== What you need to do ==
Locate every line of the listing that contains the string "Task" and copy those lines.

########

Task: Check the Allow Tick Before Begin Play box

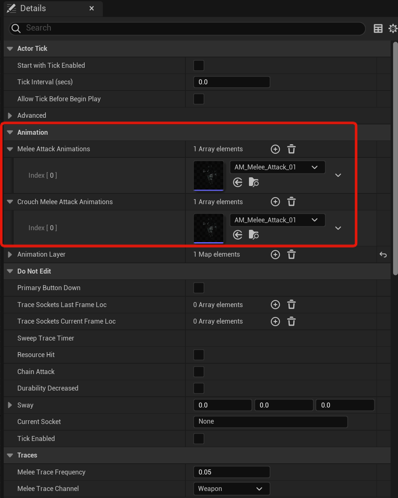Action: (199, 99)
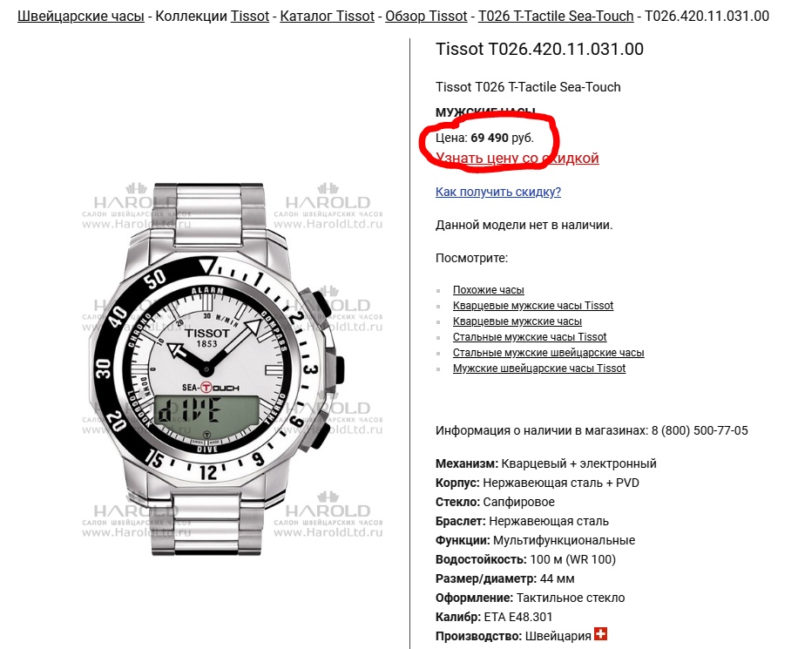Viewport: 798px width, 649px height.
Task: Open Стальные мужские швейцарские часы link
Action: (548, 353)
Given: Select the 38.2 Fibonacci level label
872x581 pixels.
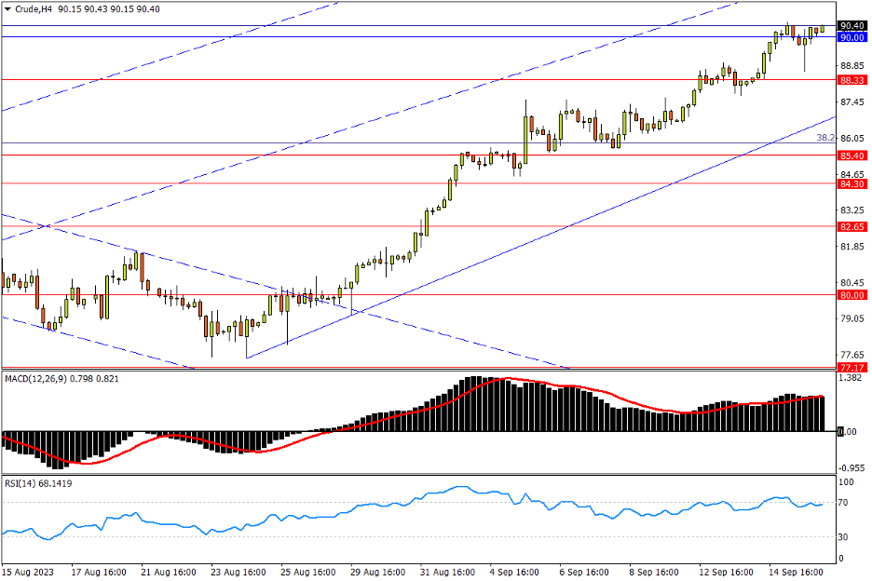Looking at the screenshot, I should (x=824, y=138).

########

== Written solution ==
Task: Check the Allow Tick Before Begin Play box
Task: Open Стальные мужские швейцарские часы link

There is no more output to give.